== Data listing

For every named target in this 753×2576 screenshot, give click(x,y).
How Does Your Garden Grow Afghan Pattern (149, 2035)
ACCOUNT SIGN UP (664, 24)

====
== Data listing

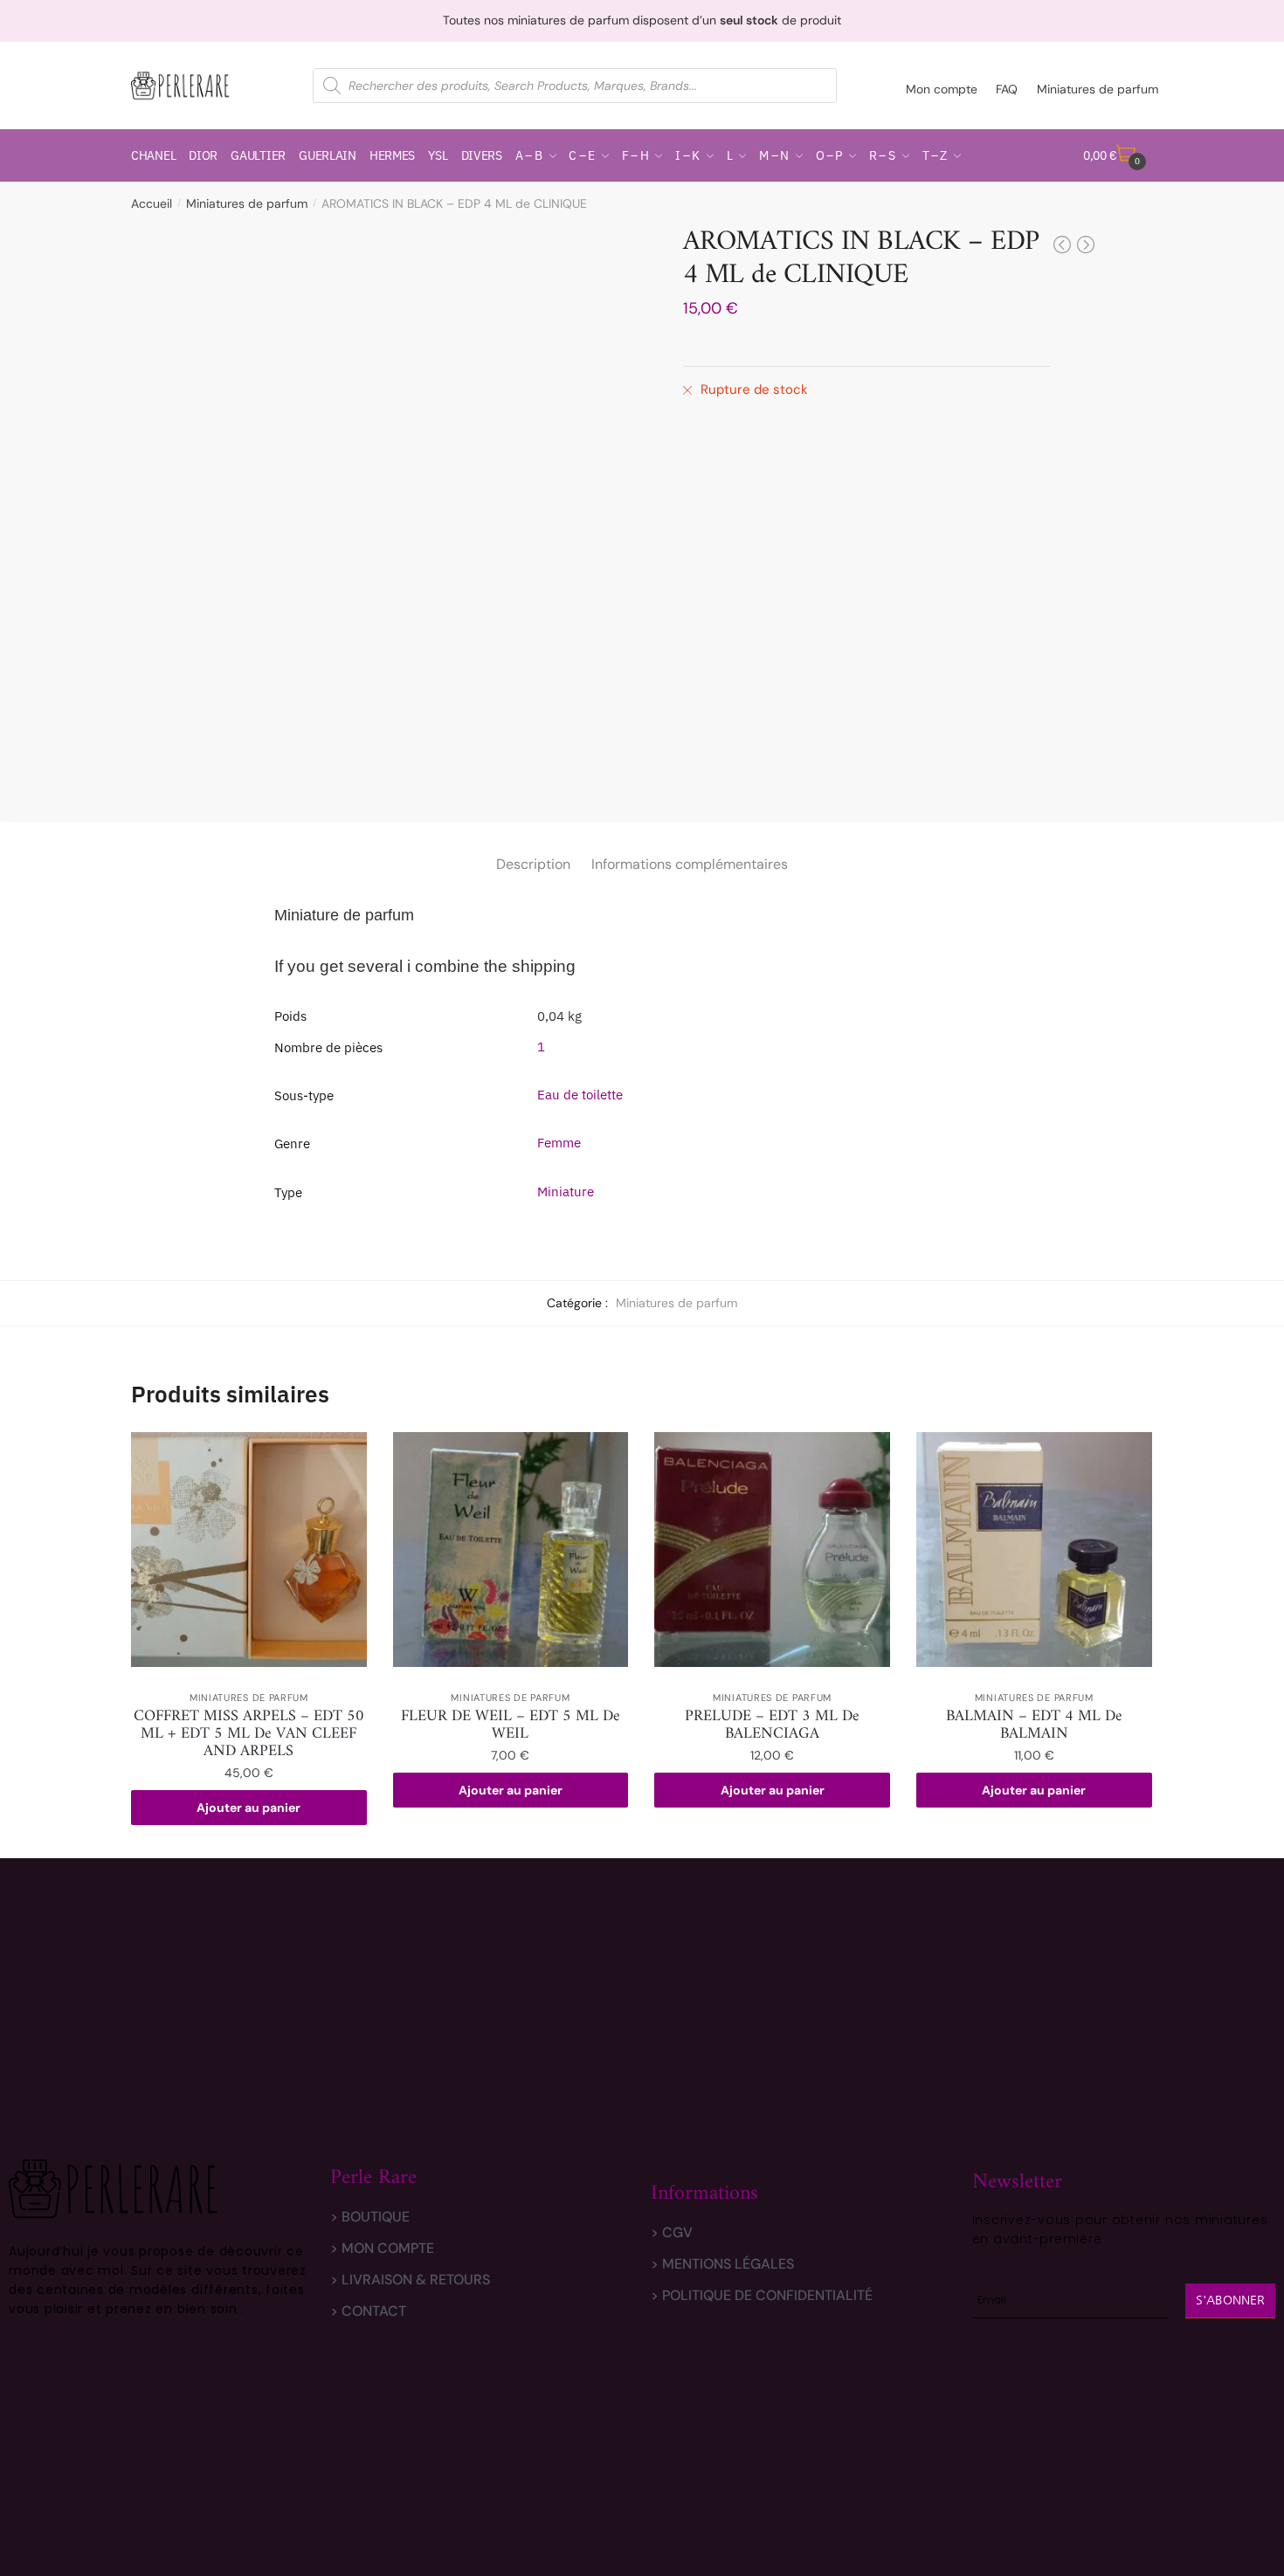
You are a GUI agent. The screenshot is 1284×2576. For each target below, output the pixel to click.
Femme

====

• **Problem statement**
Go through the listing above and copy each line in which the string "target" is found.

• **Solution for this problem**
For every named target in this 753×2576 screenshot, give click(x,y).
You are a GUI agent. The screenshot is 1284×2576. For each target below, output the pixel to click.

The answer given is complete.